Dataset excerpts:
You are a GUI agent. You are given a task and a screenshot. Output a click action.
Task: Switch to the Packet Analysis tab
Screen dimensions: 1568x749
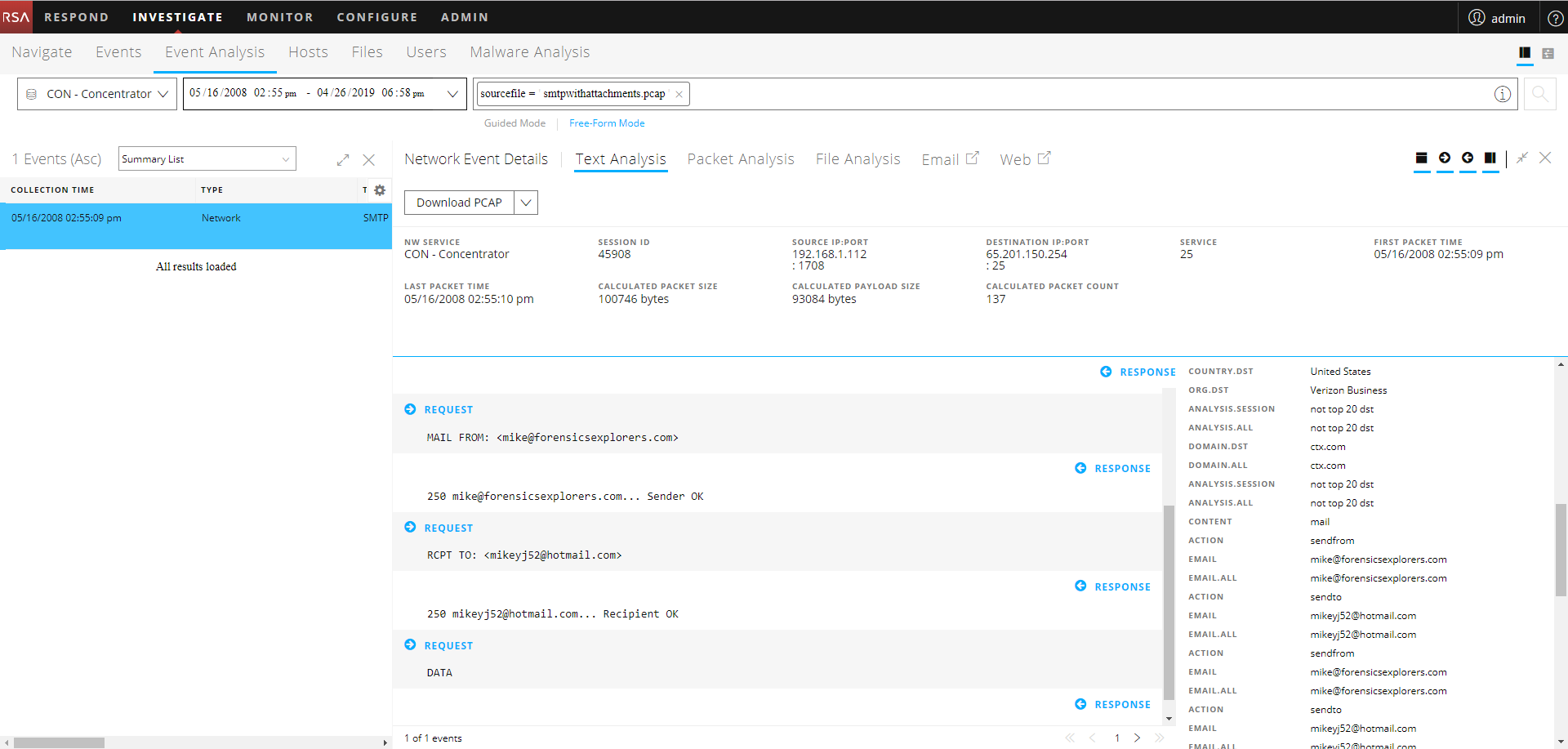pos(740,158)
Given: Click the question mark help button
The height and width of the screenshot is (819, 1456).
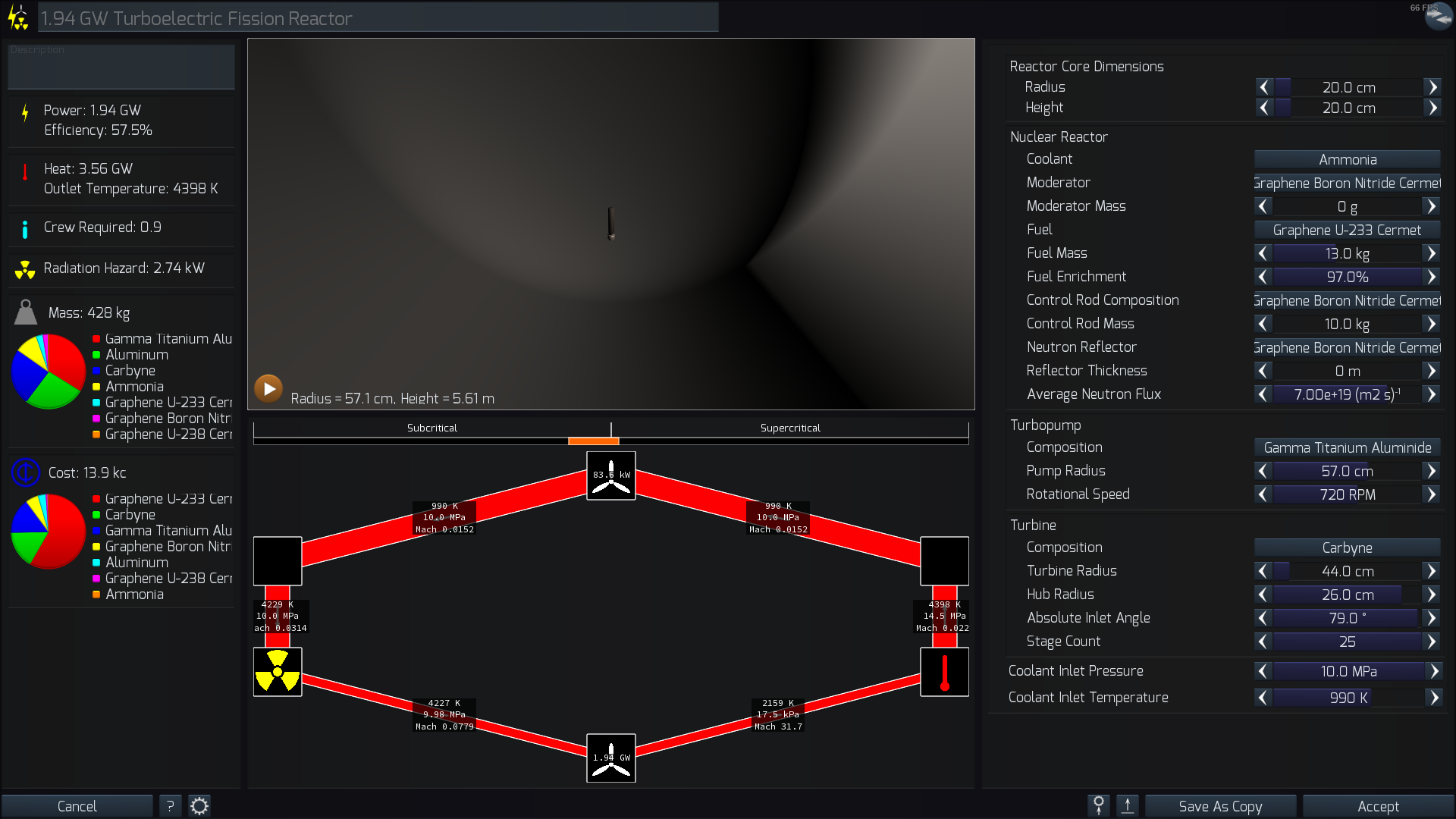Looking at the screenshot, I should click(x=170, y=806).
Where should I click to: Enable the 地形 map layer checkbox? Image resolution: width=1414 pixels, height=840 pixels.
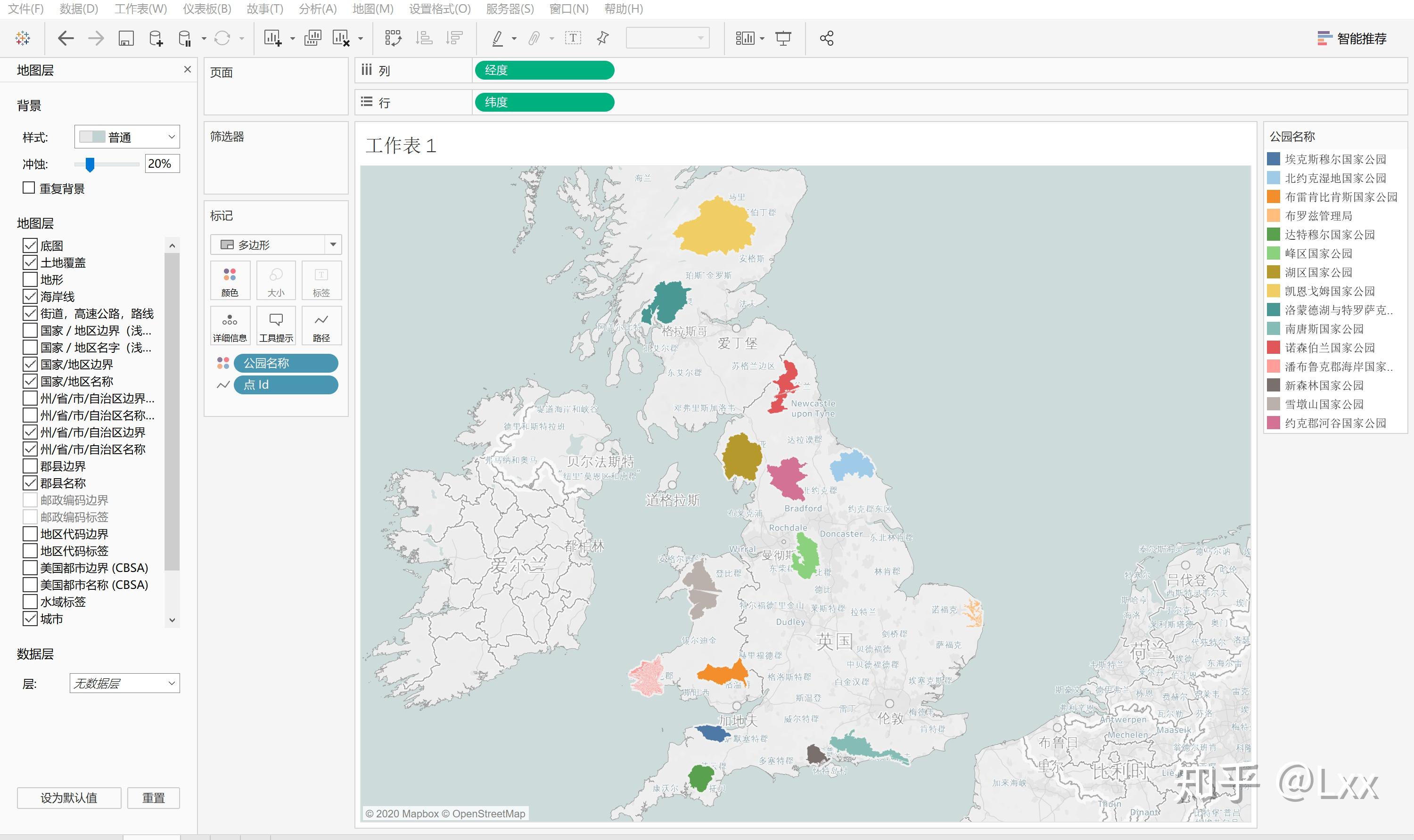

[ACTIVITY]:
Once the line holding "Given: Click the question mark help button" is found, set down that line and every line after it, exactly, through the last line of the records above, omitting pictures.

[RESPONSE FOR THIS EXERCISE]:
Given: Click the question mark help button
The height and width of the screenshot is (819, 1456).
Looking at the screenshot, I should click(x=170, y=806).
Where should I click to: Enable the 地形 map layer checkbox? Image resolution: width=1414 pixels, height=840 pixels.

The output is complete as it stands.